Assigned task
The response must be the exact lines from the line holding "Select the Inrush current label" through the end of the entries, with no pictures and nothing else.

Dataset entries:

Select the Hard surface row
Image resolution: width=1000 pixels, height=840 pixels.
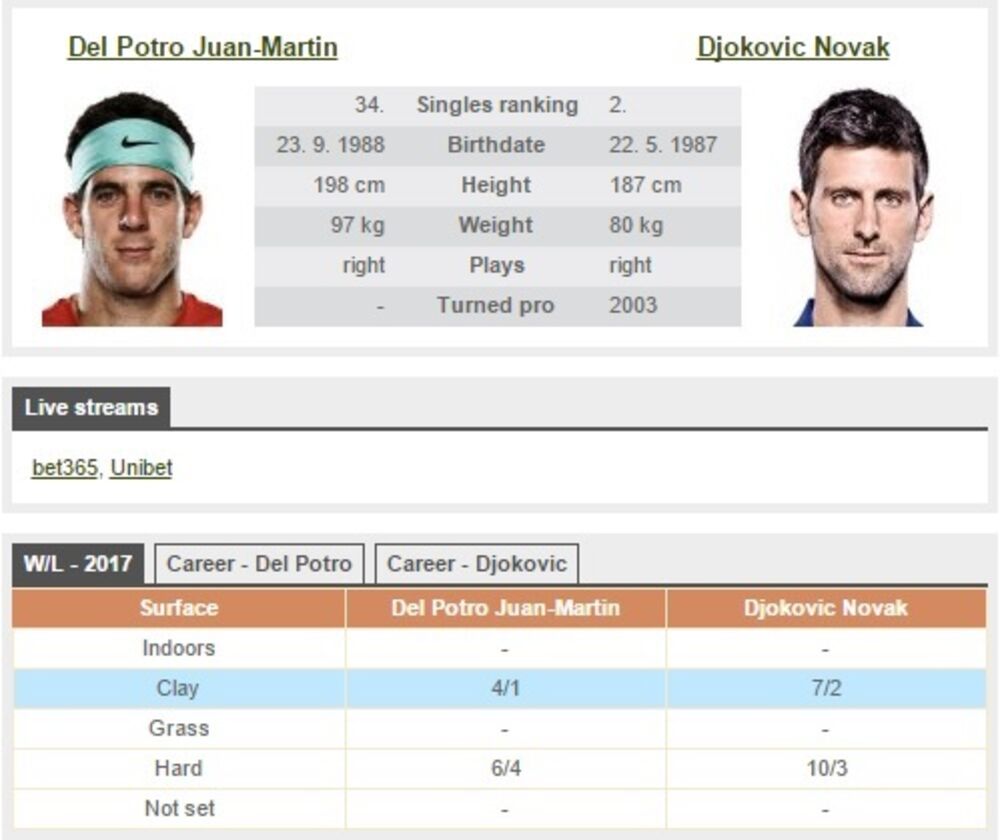click(x=178, y=768)
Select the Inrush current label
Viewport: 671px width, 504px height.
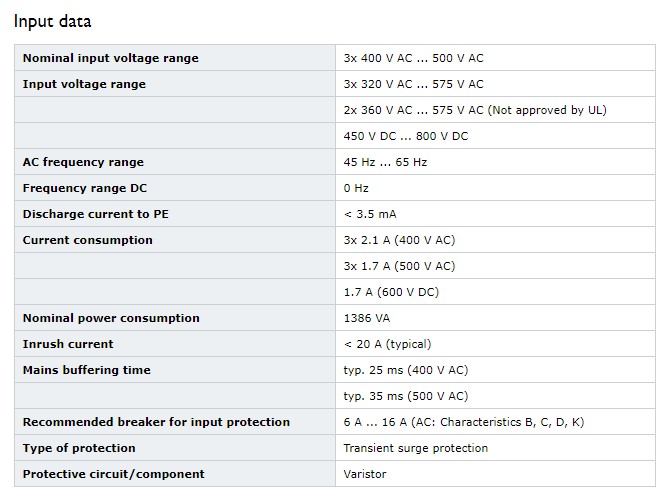click(68, 344)
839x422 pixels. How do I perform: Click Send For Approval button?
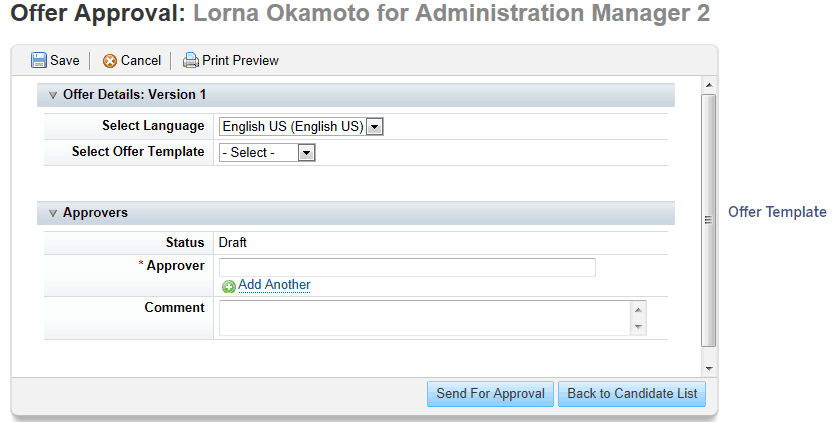coord(490,394)
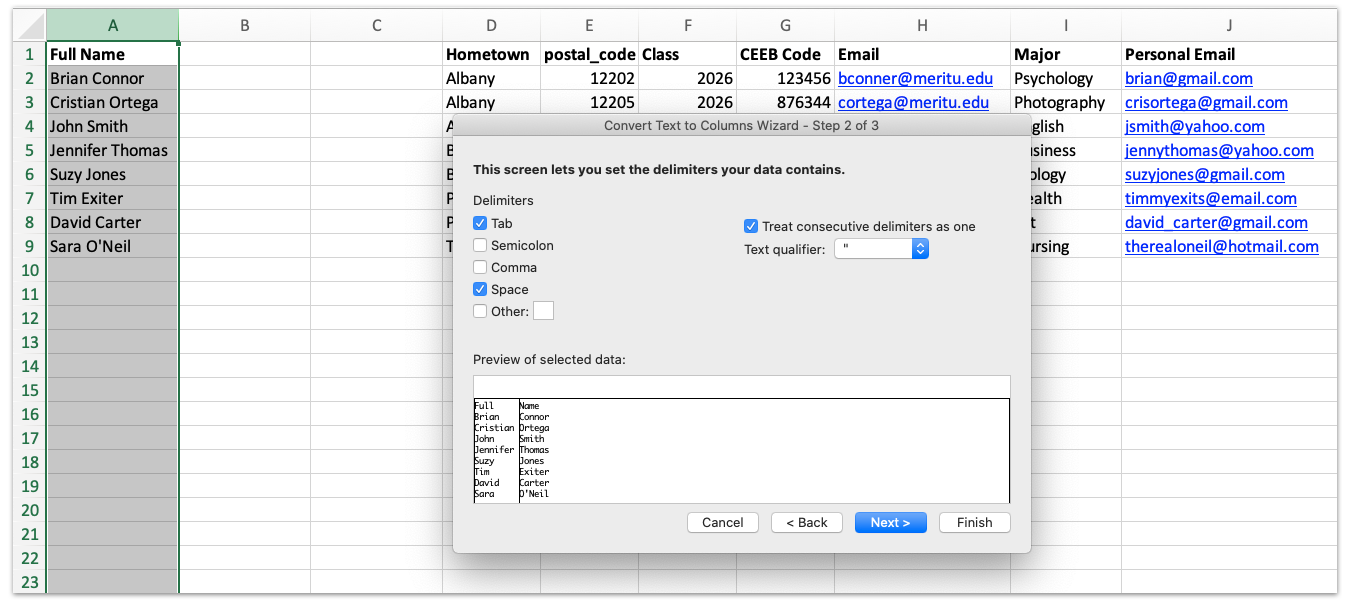Disable the Space delimiter

480,289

Solution for this exercise
Select the Inrush current label
Viewport: 671px width, 504px height.
click(68, 344)
839x422 pixels. How do I perform: Click Send For Approval button?
coord(490,394)
Disable the Space delimiter

480,289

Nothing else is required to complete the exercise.